* YOUR GOAL: Begin at the first line below and copy each line exactly, ending with the line where "Task: Reply to Andreas Schneider's tweet" appears.

* DATASET:
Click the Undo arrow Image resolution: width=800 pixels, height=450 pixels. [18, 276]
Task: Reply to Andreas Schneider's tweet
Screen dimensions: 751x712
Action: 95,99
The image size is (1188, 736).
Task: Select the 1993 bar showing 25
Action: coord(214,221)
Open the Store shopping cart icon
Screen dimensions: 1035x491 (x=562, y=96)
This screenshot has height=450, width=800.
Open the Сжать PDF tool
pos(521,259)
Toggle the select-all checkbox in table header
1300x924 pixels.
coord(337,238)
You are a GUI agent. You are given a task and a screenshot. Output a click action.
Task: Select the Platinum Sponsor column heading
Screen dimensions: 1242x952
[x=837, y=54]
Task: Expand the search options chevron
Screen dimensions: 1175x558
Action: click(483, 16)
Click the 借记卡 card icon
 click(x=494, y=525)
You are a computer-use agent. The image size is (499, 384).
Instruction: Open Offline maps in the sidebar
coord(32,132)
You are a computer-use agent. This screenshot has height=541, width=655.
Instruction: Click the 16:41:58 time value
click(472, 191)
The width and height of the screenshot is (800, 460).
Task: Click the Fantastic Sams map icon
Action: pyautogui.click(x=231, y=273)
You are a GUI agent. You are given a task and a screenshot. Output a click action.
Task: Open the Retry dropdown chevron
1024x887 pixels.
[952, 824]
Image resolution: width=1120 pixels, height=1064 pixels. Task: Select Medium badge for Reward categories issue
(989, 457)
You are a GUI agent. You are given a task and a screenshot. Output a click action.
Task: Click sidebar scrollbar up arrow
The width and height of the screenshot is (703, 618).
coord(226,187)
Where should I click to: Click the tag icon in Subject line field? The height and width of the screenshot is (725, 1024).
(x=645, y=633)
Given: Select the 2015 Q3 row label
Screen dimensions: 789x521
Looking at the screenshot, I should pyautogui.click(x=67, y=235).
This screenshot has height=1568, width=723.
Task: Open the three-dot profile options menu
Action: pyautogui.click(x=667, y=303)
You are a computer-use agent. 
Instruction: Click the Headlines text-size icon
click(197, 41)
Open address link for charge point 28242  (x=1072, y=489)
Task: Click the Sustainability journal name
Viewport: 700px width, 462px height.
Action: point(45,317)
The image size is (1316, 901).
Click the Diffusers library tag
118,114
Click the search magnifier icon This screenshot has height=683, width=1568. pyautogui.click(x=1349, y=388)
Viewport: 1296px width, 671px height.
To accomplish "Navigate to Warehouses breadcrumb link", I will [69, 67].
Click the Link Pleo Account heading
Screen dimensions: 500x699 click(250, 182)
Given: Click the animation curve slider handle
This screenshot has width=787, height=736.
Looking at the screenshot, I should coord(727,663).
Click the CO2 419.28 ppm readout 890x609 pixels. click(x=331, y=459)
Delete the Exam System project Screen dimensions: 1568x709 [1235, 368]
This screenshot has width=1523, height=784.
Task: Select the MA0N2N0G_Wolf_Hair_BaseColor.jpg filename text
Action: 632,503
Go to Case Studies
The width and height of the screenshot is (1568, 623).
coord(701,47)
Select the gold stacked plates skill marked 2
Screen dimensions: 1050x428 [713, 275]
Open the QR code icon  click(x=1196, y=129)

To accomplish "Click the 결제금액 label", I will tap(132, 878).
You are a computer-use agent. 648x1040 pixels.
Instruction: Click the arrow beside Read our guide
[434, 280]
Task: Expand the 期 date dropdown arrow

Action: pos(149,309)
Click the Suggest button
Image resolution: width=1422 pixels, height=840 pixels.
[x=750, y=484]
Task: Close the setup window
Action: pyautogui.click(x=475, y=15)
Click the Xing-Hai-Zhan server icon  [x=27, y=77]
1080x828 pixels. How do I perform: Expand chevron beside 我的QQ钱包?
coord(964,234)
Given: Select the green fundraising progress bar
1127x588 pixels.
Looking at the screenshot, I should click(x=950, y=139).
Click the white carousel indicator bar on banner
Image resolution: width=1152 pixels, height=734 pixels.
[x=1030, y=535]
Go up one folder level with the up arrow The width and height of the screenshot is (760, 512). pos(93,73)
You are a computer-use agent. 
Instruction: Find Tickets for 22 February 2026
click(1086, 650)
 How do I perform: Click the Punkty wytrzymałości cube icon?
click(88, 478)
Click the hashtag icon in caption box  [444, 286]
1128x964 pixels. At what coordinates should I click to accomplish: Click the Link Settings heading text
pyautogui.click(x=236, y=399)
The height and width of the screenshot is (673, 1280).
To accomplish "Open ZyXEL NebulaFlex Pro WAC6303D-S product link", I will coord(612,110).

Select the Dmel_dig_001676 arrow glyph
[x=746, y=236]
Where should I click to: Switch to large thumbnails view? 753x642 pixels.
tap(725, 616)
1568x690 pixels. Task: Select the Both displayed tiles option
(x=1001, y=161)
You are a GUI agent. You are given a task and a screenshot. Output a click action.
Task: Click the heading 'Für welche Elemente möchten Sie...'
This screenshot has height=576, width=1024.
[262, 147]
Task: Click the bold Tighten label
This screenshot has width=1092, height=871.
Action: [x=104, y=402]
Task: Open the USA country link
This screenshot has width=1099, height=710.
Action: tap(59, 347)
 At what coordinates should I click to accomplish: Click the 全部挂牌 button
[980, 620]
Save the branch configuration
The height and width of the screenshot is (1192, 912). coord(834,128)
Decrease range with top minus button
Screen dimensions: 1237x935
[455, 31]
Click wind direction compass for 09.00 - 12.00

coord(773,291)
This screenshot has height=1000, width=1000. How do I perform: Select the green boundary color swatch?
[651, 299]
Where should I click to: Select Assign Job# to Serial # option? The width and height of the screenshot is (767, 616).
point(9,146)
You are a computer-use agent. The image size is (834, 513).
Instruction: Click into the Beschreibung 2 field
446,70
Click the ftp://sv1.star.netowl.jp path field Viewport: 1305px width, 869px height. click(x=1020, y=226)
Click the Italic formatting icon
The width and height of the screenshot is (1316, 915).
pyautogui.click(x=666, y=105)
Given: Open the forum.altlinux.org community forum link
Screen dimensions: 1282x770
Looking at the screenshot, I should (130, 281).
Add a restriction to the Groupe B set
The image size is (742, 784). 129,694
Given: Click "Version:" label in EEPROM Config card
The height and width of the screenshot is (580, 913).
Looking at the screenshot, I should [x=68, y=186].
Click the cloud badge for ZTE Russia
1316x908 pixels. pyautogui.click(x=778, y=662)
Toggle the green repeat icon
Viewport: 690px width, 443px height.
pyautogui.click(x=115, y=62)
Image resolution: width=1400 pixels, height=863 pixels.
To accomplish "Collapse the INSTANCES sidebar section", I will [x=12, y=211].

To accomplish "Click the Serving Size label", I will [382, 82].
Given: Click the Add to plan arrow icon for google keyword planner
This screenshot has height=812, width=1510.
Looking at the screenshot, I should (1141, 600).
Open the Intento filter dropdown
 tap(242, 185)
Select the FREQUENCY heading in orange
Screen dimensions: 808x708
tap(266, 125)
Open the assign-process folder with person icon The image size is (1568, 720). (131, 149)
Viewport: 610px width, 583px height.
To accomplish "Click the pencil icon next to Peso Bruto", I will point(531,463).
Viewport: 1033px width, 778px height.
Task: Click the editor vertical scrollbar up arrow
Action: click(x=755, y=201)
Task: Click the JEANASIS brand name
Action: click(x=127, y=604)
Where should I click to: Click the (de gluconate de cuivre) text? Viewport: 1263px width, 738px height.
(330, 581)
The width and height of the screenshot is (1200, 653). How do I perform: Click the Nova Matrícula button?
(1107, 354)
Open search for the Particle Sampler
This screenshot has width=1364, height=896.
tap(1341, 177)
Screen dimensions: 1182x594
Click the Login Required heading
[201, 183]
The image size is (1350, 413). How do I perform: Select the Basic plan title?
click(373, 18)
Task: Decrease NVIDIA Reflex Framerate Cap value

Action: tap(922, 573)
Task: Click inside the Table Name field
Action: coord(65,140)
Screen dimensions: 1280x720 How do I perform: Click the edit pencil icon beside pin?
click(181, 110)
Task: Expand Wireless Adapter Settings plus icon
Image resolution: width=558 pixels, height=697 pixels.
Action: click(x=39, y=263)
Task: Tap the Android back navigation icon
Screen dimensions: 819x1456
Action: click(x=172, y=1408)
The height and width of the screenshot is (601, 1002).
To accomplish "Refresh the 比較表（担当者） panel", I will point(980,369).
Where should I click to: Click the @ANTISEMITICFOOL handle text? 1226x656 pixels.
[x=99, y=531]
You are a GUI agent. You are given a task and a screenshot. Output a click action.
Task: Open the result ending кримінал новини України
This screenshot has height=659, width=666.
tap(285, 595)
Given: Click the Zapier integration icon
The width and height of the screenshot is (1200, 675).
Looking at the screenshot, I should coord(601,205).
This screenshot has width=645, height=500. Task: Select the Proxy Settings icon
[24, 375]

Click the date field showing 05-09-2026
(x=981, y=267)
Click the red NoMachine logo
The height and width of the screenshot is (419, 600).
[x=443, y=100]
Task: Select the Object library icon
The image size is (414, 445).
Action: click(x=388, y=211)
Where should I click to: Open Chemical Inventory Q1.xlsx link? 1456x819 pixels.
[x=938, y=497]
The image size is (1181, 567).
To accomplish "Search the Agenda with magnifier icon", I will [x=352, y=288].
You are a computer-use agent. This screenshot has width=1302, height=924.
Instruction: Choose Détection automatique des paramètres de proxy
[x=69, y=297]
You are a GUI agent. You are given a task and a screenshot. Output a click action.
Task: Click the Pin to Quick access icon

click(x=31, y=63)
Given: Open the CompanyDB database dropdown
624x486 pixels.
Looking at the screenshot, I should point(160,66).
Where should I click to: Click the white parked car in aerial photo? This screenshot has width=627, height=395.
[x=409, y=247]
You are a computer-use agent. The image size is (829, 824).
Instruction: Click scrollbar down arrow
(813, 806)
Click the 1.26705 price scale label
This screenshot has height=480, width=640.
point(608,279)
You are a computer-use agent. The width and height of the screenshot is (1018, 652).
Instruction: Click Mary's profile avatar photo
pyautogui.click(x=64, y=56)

* RESULT OF THE TASK:
Click the Undo arrow Image resolution: width=800 pixels, height=450 pixels. [18, 276]
Task: Reply to Andreas Schneider's tweet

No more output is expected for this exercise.